The Festival spans nearly two weeks. The
first week is devoted primarily to the wines of National
Distributing; the second those of Southern Wines and Spirits.
Wines from the smaller distributors are sprinkled throughout
both weeks. During the week, there are a series of seminars
in the late afternoon, and winemaker dinners in the evening.
On the two Friday afternoons, there are the Grand Tastings
with the opportunity to sample wines from all the present
wineries. High point of the event is the Great Chefs of
Taos dinner on Sunday at De La Tierra restaurant led by
the very knowledgeable Craig Dunn.
One of the big attractions of the event
is its size. Large wine events can be sort of a zoo, with
little opportunity for personal contact. At Taos, you can
often ski a few runs with a winemaker, or quiz them on their
latest release on the lift ride up. The dinners often are
intimate enough that you can grill them to your heart's
content. And this one- on-one interaction is what most winemakers
Yesterday's seminars included Josh Jensen's
Calera Winery. Josh, a tall, lanky, raw- boned Clint Eastwood
look-alike, is one of the premier winemaker skiers. His
vineyards carved out of rocky limestone soil near the bucolic
town of Hollister yield some of California's greatest and
most Burgundian Pinots. Moreover, he turns out one of the
most Dolly Parton-ish in style Viogniers that is a perennial
favorite of mine. And his taste in colorful sweaters makes
him one of the most fashionable figures in all Taos!!.
This afternoon's Zinfandel panel is always
a hit with the Zinfanatics, a particularly passionate breed
of wino. Kent Rosenblum cranks out a plethora of stunning
Zins from a cavernous locomotive repair shop on the old
Alameda Naval Air Station using several dozen premier vineyards
throughout California. His former marketing director Kevin
Brown, will be showing wines from his small R&B operation
as well. Susan Ridely will be discussing the wines from
the famed George Hendry Vineyard, source of one of the great
Rosenblum Zins. George, in addition to being a meticulous
farmer, also builds in a barn on his ranch...get this...proton
accelerators, a last link to his earlier days at the Berkeley
Laboratory Bevatron!! Not your usual sideline for a clod-busting
The panel will also include Michael David
of that eponymous winery. He grows wine in Lodi an area
that's an up and coming star for Zinfandels, as more winemakers
discover the very old Zin vineyards located there. Filling
out the panel will be Peter Mathis of Ravenswood, a winery
whose Zins I've followed from the very start in 1976.
Saturday's seminars will star Craig Williams,
longtime winemaker for Joseph Phelps. His Insignia Cabernet
is regarded as one of California's finest. Not being a Cab
fan, I'm usually more interested in his Rhone-style wines.
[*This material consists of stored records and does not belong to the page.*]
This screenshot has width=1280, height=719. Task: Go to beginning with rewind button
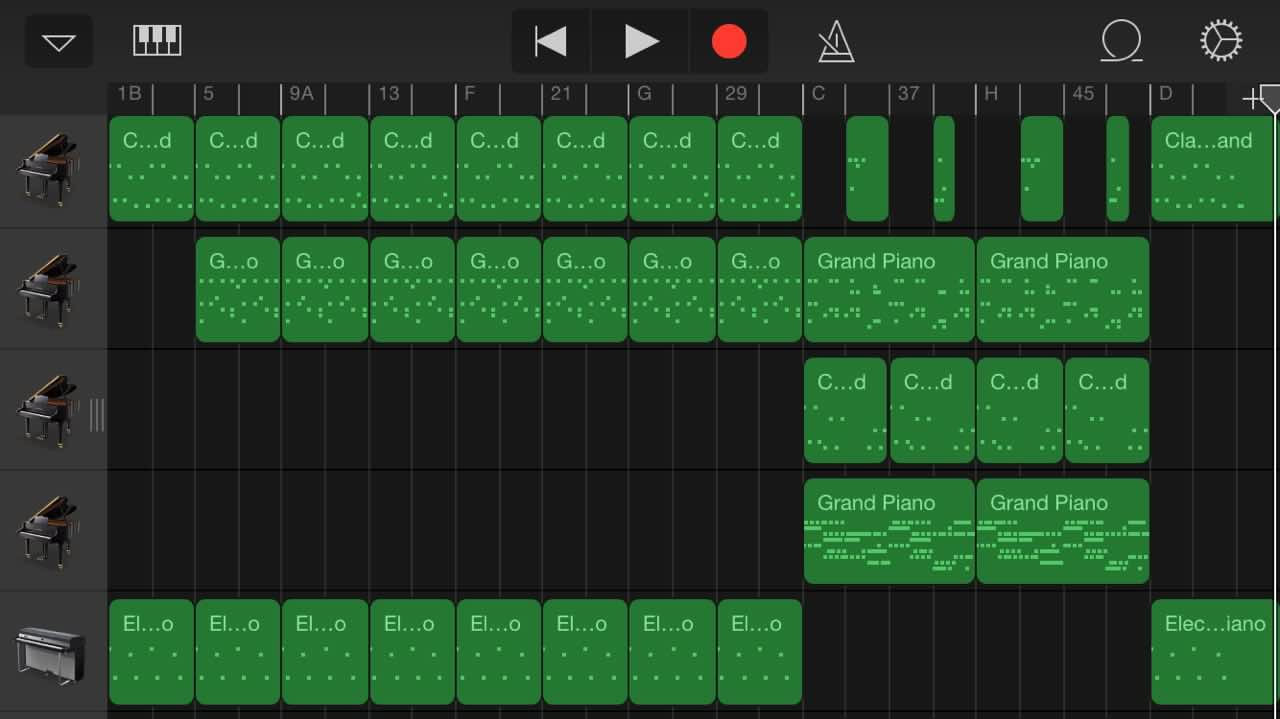[x=551, y=42]
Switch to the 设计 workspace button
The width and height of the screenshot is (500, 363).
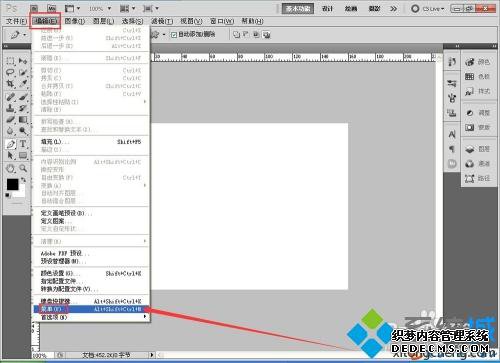pyautogui.click(x=327, y=9)
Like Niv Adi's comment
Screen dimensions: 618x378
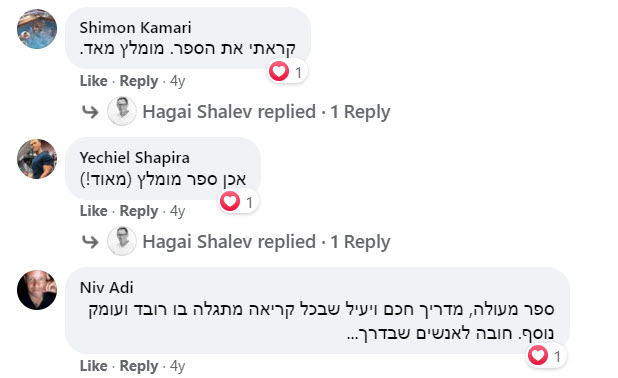click(x=94, y=366)
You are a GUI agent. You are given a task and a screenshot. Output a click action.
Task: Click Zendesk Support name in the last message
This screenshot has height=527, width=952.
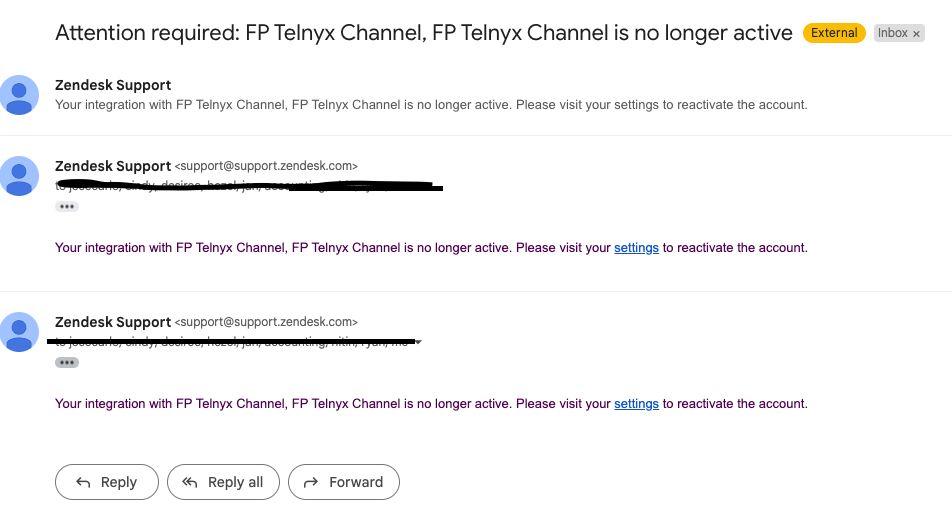pos(113,322)
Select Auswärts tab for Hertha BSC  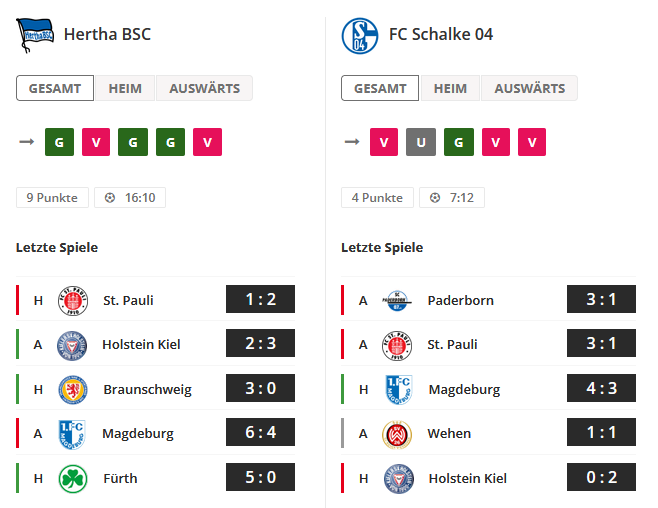pyautogui.click(x=204, y=88)
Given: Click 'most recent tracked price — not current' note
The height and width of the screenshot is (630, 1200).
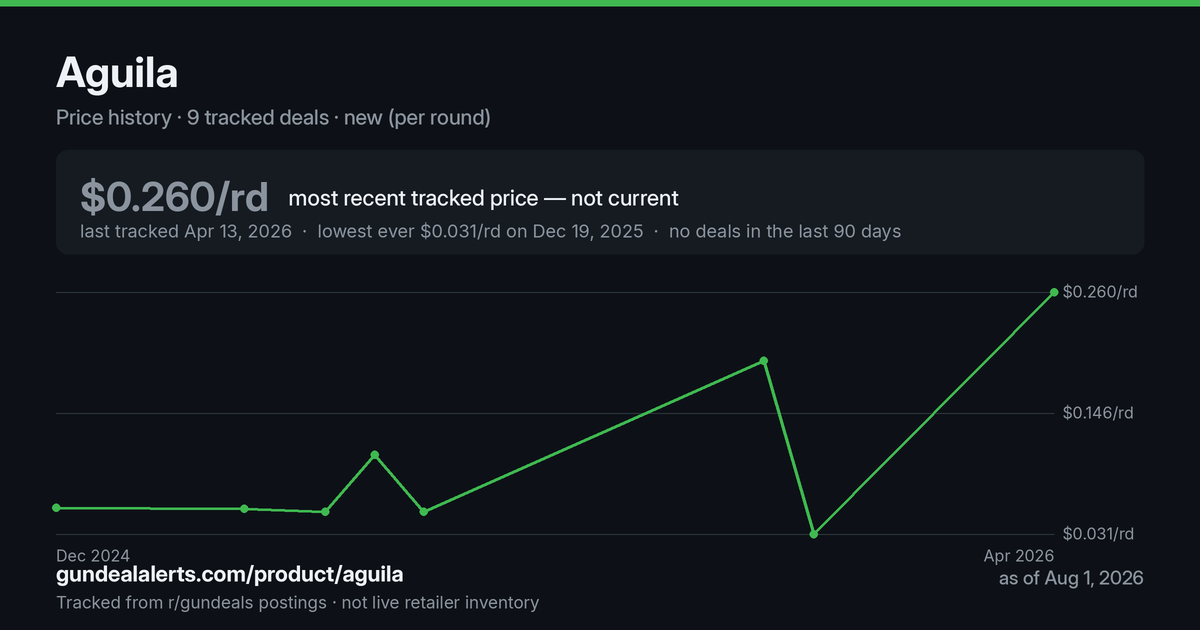Looking at the screenshot, I should 484,199.
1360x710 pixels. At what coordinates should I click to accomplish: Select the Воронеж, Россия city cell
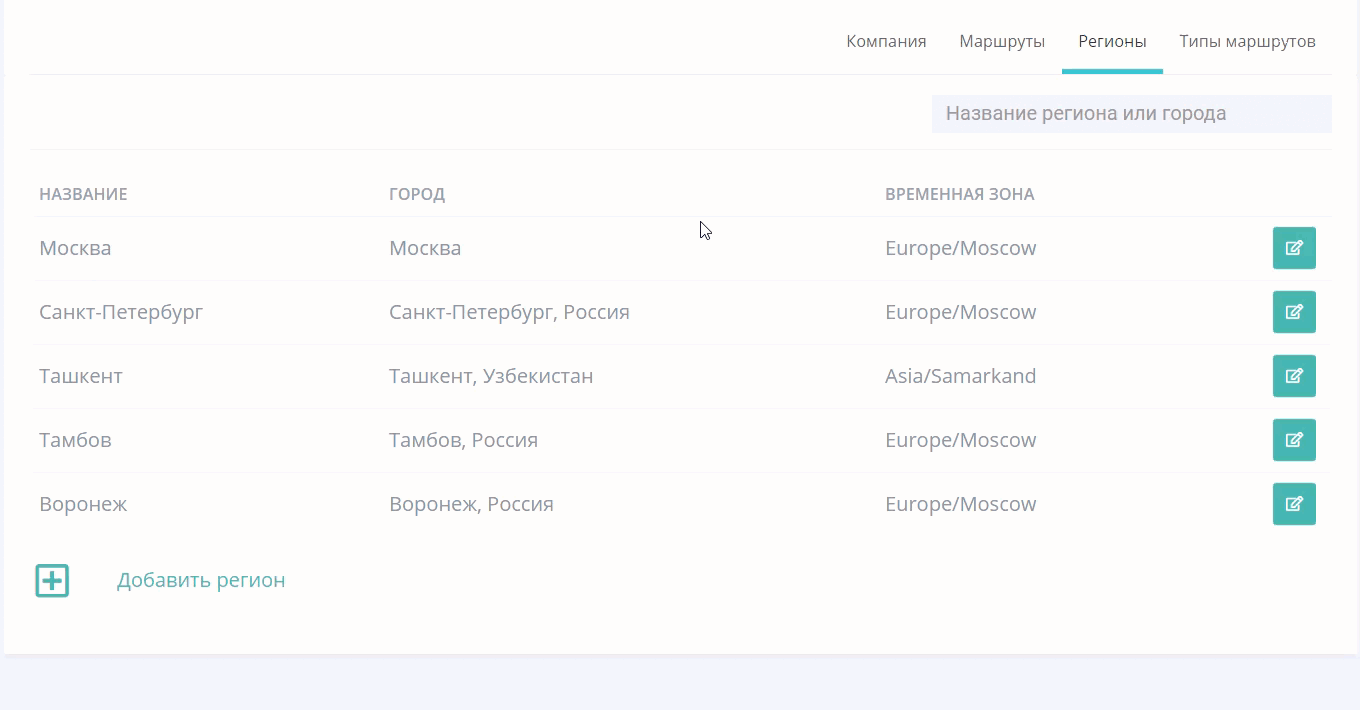(471, 504)
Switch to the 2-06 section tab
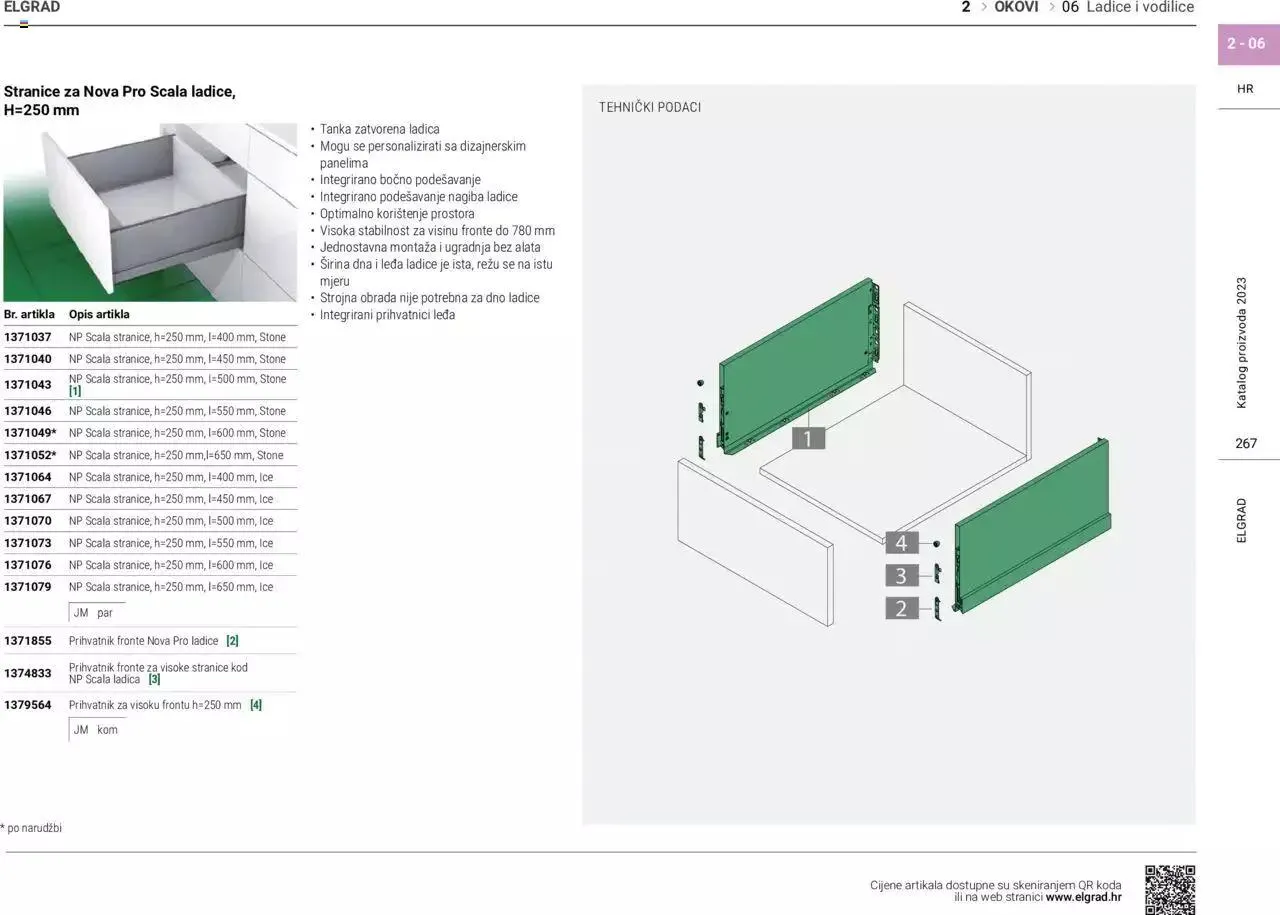The height and width of the screenshot is (915, 1280). (x=1246, y=43)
He and Josh Jensen were two of the first Viognier producers
in California. His Le Mistral Rhone blend is a bargain and
demonstrates that cool Monterey County can, indeed, produce
fine California Rhones.
My curiosity was particularly piqued by
the "Wines of Spain" presentation next Wednesday.
Ray Vigil owns a brand-new wine importer and distributorship
here in New Mexico called Vin Iberia. This country has a
multitude of interesting wines from obscure regions available
for those making the effort to root around in the rural
backwaters. I'm interested in seeing what new Spanish wines
Ray's portfolio has to offer.
A week from Saturday will be Brian Larky's
"Great Wines of Tuscany." His Della Terra portfolio
(www.dallaterra.com) of Italian wines has more gems on it
than Elvis Presley's gaudy white jump suit. An accomplished
skier and outdoor adventurer, his Northern Italian wines
are always some of my must-trys.
In addition to many of the winemakers mentioned
above, the two Grand Tastings have a number of tables I'm
eager to visit. Tomorrow's lineup includes Baileyana (Scott
Woodward's Syrah from the Edna Valley is exceptional), Maryhill
(some very fine Washington Syrahs), Sineann (Peter Rosback's
Oregon Zins are unusual and exceptional, his Pinots very
good), and Zaca Mesa (Clay Brock's Rhone varietals are hitting
on all cylinders).
The following Saturday's list includes Arcadian
(Joe Davis' Pinots and Chardonnays are some of the finest
available in New Mexico), Crawford Malone Wines (a distributor
of a large range of fine California wineries. I'm dying
to try their Basket Case wine!!), Marietta (Jake Bilbro's
Old Vine Red, Lot Number...umpty-ump now, is one of my all-time
favorite value reds), Zealer Cellars (based in Carmel, their
Syrah, Napa Cab, and Sonoma Zin are exceptional wines and
very good values), and our very own Vivac Winery (Jesse
and Chris Padberg are making some of New Mexico's most interesting
wines up in Embudo. Stop at their tasting room on your trip
up and buy some of Liliana's superb chocolates...to die
Information on the Taos WWF and ticket ordering
can be found at www.SkiTaos.org or 505/776-2291 Ext 1427.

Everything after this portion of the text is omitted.